═══ Record set
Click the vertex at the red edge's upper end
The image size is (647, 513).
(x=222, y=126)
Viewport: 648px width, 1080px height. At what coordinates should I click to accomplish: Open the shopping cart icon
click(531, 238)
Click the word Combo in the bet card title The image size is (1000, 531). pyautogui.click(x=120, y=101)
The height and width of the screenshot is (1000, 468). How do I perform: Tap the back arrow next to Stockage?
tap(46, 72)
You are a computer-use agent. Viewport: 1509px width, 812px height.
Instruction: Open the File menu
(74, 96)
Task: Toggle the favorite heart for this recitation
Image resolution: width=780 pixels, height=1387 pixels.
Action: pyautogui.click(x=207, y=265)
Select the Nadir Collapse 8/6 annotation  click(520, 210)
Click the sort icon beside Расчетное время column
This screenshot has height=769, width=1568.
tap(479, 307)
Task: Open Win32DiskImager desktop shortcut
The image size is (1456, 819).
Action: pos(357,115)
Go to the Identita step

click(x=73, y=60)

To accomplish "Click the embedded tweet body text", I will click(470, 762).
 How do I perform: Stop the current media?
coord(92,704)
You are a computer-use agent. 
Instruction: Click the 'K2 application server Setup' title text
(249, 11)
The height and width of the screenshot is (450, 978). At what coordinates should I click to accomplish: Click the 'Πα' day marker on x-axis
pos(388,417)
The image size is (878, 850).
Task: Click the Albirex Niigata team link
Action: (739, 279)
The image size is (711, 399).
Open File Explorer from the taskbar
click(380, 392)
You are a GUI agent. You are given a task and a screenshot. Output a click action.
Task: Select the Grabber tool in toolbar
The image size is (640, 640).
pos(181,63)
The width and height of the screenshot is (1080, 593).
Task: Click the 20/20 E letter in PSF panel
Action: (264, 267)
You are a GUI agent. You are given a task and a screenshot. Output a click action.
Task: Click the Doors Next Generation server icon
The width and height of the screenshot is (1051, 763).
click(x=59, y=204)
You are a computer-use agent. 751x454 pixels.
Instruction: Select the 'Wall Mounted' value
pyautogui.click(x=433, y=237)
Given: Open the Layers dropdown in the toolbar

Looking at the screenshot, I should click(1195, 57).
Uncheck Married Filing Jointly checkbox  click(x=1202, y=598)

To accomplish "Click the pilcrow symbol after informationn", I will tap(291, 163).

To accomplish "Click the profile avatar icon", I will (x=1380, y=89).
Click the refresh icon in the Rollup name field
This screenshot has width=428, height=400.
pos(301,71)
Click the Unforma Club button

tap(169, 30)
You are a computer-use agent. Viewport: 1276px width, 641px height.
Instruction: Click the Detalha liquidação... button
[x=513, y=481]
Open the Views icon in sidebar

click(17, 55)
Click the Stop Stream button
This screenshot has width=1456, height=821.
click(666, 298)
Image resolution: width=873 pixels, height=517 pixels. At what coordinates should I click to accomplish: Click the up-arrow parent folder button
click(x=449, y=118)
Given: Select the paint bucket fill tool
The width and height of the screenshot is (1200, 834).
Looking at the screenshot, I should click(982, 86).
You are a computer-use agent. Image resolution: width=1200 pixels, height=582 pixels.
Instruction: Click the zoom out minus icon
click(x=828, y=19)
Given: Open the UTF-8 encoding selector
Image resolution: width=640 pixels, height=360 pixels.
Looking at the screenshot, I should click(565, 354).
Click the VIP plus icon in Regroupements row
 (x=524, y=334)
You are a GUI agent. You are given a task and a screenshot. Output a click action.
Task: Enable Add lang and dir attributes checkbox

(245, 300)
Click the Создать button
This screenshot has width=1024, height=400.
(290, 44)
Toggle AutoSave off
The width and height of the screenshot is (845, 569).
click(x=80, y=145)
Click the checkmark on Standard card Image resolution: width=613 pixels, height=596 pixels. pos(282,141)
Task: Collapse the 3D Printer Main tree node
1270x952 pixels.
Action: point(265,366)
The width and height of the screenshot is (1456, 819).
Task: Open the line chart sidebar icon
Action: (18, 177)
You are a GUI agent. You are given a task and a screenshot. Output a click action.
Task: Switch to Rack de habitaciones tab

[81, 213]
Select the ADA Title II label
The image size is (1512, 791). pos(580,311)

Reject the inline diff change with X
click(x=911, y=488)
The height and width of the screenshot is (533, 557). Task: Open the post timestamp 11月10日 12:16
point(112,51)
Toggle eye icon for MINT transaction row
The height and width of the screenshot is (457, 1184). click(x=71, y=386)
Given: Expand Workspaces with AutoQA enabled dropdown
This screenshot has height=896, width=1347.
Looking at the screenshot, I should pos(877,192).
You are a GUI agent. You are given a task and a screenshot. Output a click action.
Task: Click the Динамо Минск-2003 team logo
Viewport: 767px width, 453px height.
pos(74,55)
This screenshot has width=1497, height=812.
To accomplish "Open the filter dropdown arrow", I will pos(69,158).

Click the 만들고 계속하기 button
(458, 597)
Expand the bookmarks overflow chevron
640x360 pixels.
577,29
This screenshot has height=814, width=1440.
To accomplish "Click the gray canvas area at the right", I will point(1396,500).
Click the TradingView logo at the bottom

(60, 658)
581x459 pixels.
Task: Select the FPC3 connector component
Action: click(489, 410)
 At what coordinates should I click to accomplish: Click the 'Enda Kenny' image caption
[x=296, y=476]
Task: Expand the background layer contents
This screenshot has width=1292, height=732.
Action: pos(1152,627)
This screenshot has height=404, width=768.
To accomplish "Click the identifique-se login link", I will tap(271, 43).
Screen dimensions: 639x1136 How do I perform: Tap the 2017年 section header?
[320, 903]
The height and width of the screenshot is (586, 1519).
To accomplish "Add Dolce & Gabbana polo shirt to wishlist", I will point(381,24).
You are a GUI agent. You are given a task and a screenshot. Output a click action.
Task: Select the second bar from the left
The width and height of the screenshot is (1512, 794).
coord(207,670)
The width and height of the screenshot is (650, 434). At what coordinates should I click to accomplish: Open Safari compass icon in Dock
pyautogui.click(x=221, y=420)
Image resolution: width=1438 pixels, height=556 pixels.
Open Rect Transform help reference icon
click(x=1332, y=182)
══════
* [The exercise]
Give everything from the start of the material above down to the line containing "Select the Nadir" as a two-column CSV with the columns request and answer. Write one row per request, with the request's text and its answer each in a single quoted field and any line breaks replaced by spaces.

* [Right answer]
request,answer
"Click the vertex at the red edge's upper end The image size is (647, 513).","(x=222, y=126)"
"Viewport: 648px width, 1080px height. At what coordinates should I click to accomplish: Open the shopping cart icon","click(531, 238)"
"Click the word Combo in the bet card title The image size is (1000, 531).","pyautogui.click(x=120, y=101)"
"The height and width of the screenshot is (1000, 468). How do I perform: Tap the back arrow next to Stockage?","tap(46, 72)"
"You are a computer-use agent. Viewport: 1509px width, 812px height. Instruction: Open the File menu","(74, 96)"
"Task: Toggle the favorite heart for this recitation Image resolution: width=780 pixels, height=1387 pixels.","Action: pyautogui.click(x=207, y=265)"
"Select the Nadir Collapse 8/6 annotation","click(520, 210)"